Are We Screwing Over Future Generations By Taking All Of The Best Domain Names And Gamertags?

There is a serious epidemic going on that all of us are ignoring, and it's been bothering me for quite some time. I don't care about mercury in the water, toilet snakes, or swallowing my own tongue anymore. This is a far worse threat to society.

Now, I realise it's risky this early in the game to start quoting Radiohead songs, but I'm concerned that we are leaving future generations high and dry, depriving them of the ability to reserve their desired usernames, domain names and gamertags because we are snatching them up for ourselves without giving even a single, solitary crap.
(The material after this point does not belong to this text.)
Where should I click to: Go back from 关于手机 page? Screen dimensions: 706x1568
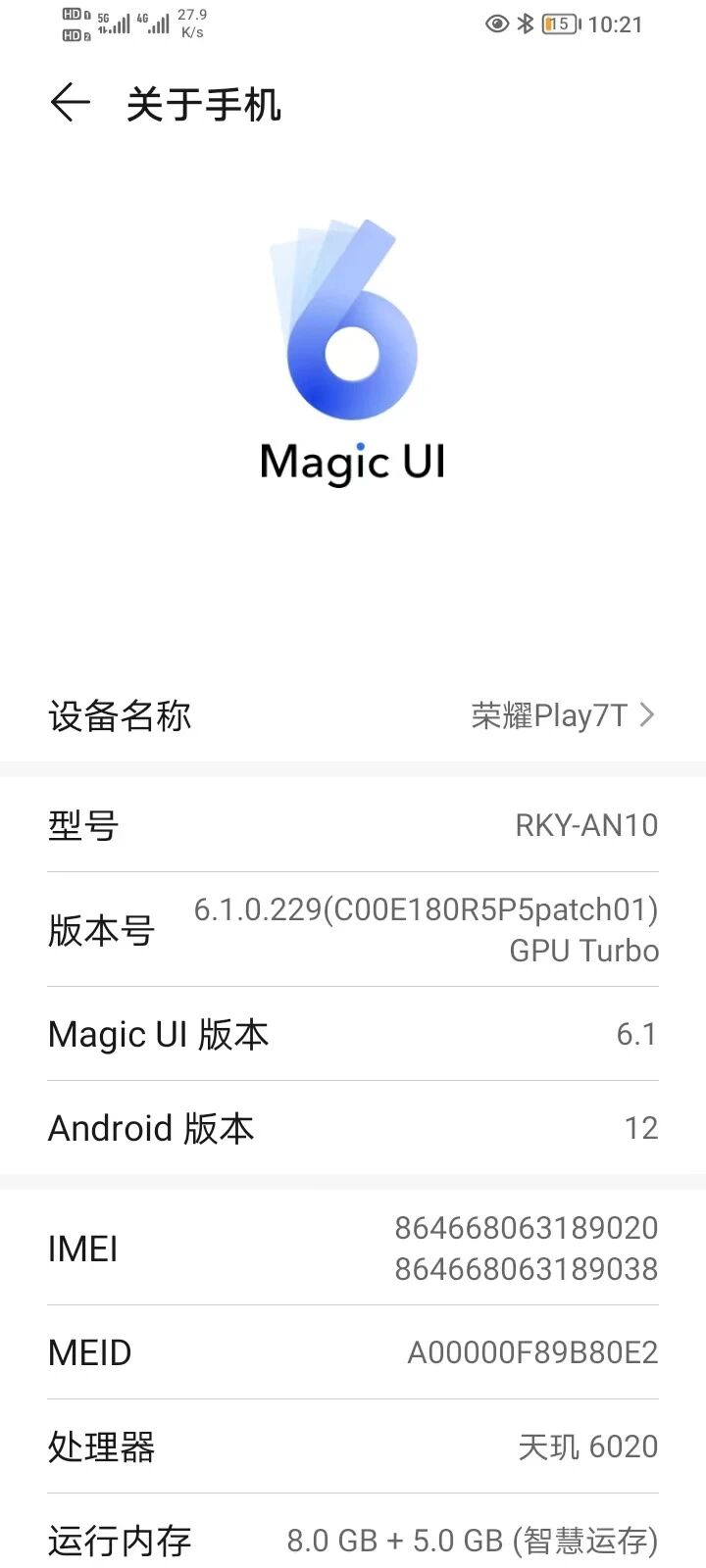tap(70, 103)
You may be laughing this off. Taking it lightly. Calling me a "warmonger" or "Doomsday Donna." Well, my name isn't Donna, and here is where you're missing the point:

Suppose you really like pens. You love them. Inky, pointy, blue, black, ballpoint — you can't get enough. Let's suppose you love them so much that you want to be a professional online pen entrepreneur and create a business called "Pen Island." Naturally, you want to purchase the coinciding domain name, but too bad for you because I already reserved one time when I was drinking, because I thought it would be hilarious.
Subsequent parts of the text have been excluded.